The classic presentation in infancy is composed of the following triad: subcutaneous nodules, hoarseness, and progressive tender joint deformities.
Joint involvement is most often of interphalangeal joints, wrists, elbows, knees, and ankles and is commonly among the first presenting findings. Subcutaneous nodules are usually present over bony prominences and joints but have been described in the oral cavity, nostrils, and ears. Most descriptions include cherry red macules on the trunk.
Granuloma formation in the larynx causes progressive hoarseness in these patients, who commonly will also have difficulty feeding and poor weight gain.
Central nervous system (CNS) involvement is variable but often correlates to cutaneous phenotype and results in progressive psychomotor retardation as well as seizures.

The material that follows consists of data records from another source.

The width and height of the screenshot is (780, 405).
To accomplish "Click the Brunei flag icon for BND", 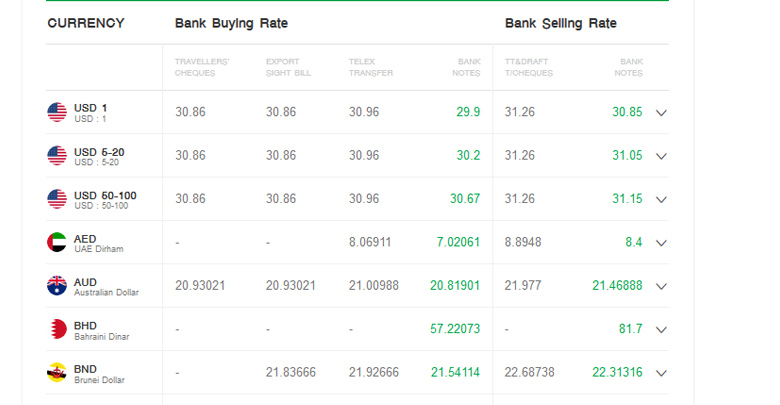I will (57, 372).
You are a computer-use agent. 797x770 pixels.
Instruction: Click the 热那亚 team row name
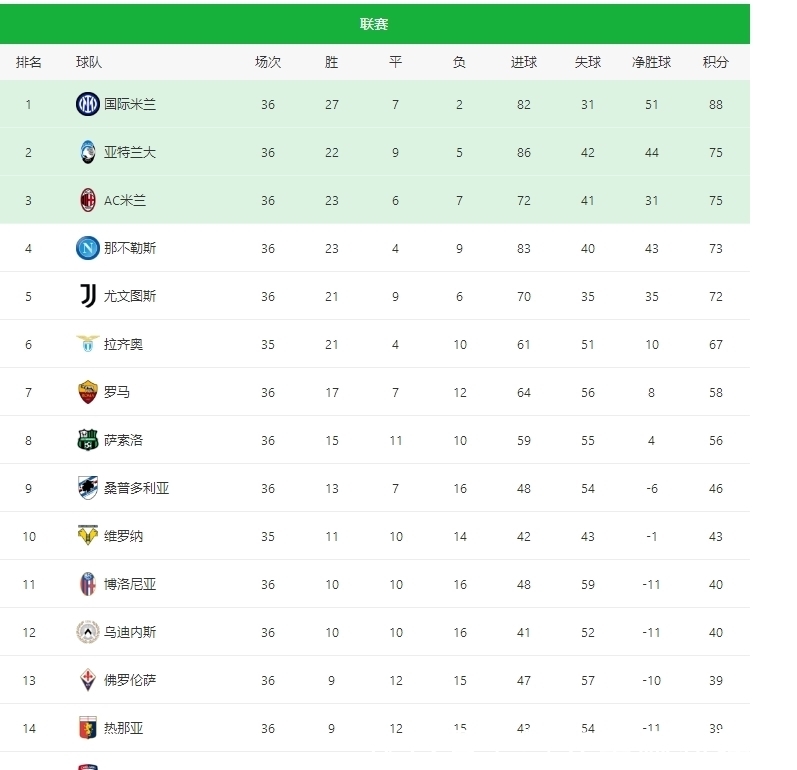124,728
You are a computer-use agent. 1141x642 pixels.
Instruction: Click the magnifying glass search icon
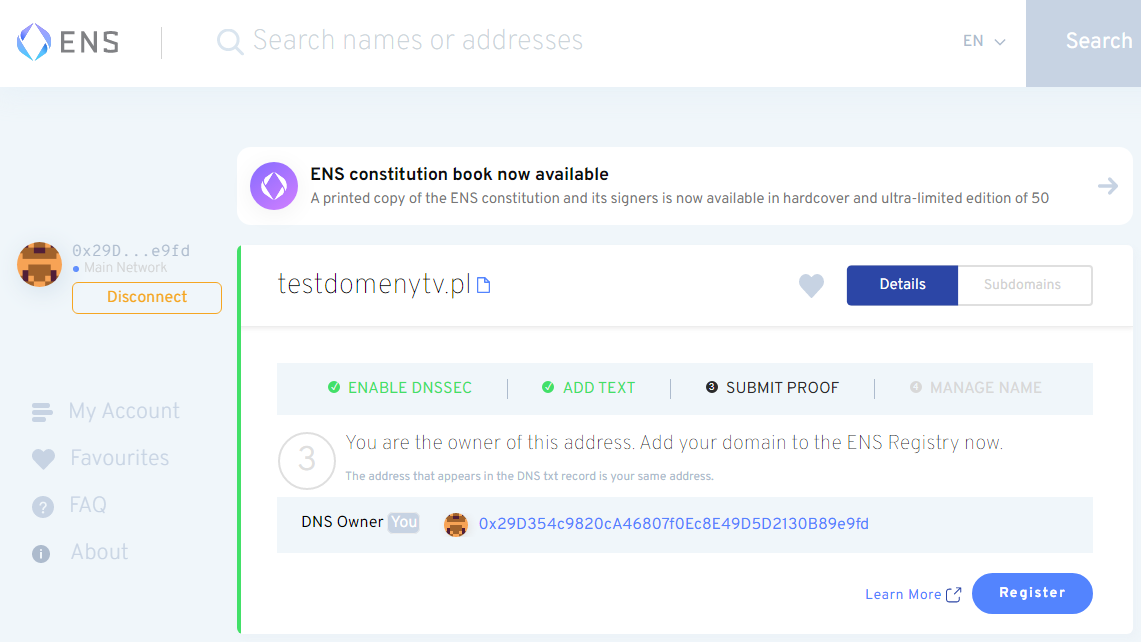pos(230,42)
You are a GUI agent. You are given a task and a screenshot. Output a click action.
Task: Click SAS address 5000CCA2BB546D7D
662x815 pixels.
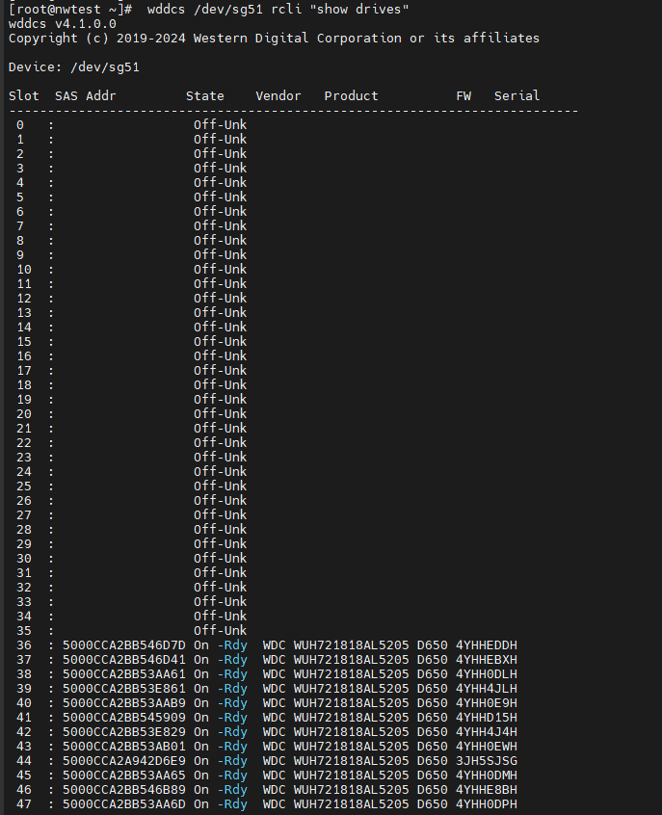[x=124, y=645]
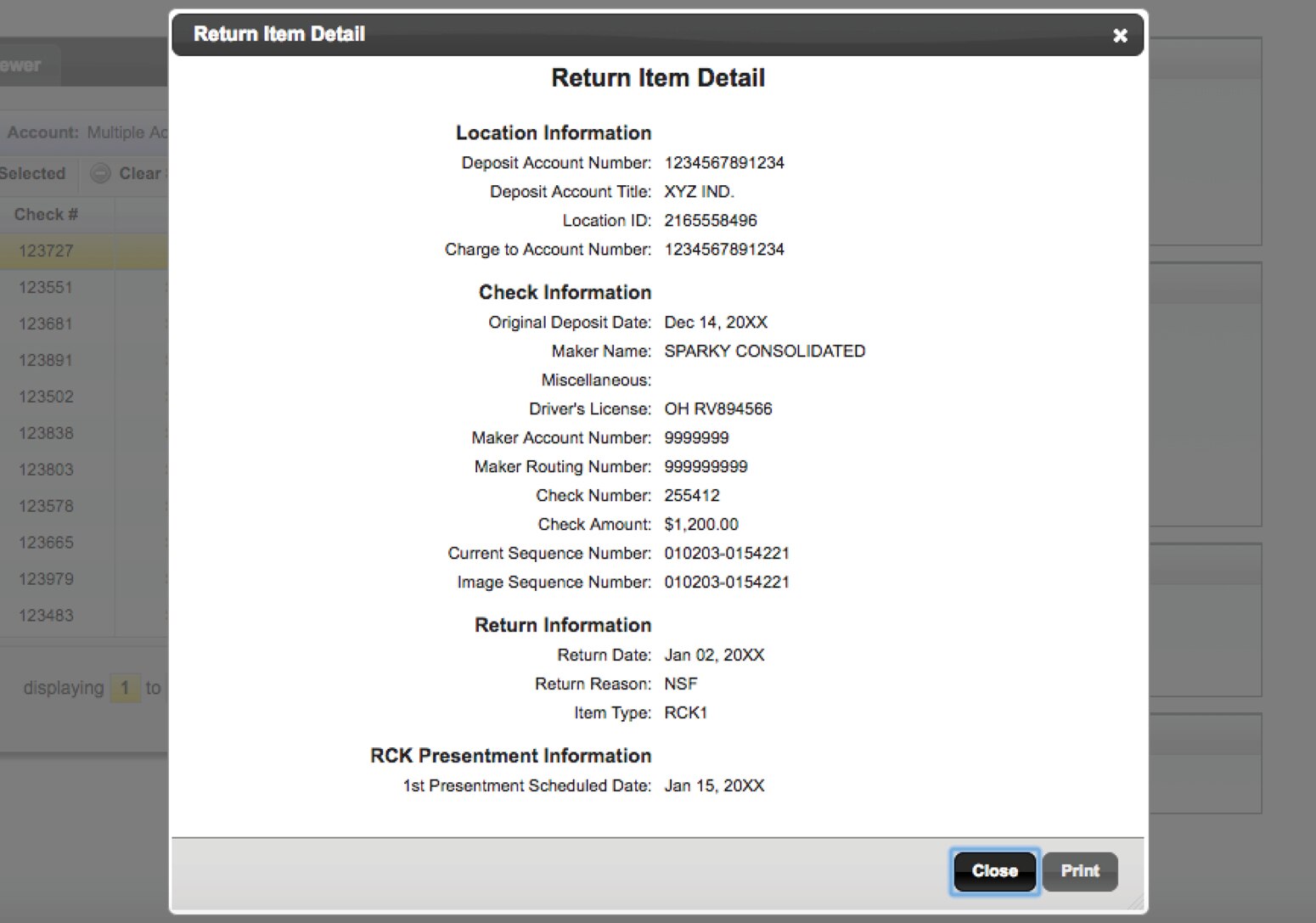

The precise pathogenesis of granulomatous inflammation from ceramidase deficiency is still unclear. For those severely affected, this disease is almost uniformly fatal within the first few years of life, although reports of stem cell transplants exist. Mild phenotypes typically have delayed diagnosis and relatively normal life span.
E75.29 – Other sphingolipidosis
79935000 – Farber's lipogranulomatosis
- Multicentric reticulohistiocytosis – Multisystem disease that includes arthritis and yellow-brown papules with a predilection for the hands. Histology will be beneficial in this diagnosis: it will show histiocytes and lymphocytes.
- Juvenile hyaline fibromatosis – Autosomal recessive disease that includes the deposition of hyaline in skin and other organ systems can cause a similar picture with joint deformities and subcutaneous nodules. Histology will show amorphous hyaline material, helping to exclude this as a diagnosis.
- Polyarticular juvenile idiopathic arthritis – Involves multiple joints and can begin in the first several years of life. Will typically have a negative rheumatoid factor. This disease may have a similar joint presentation but will lack the other cutaneous findings found in Farber disease.
- Sarcoidosis – Can have diffuse granulomatous infiltrates but is uncommon in children and will not typically cause joint deformities.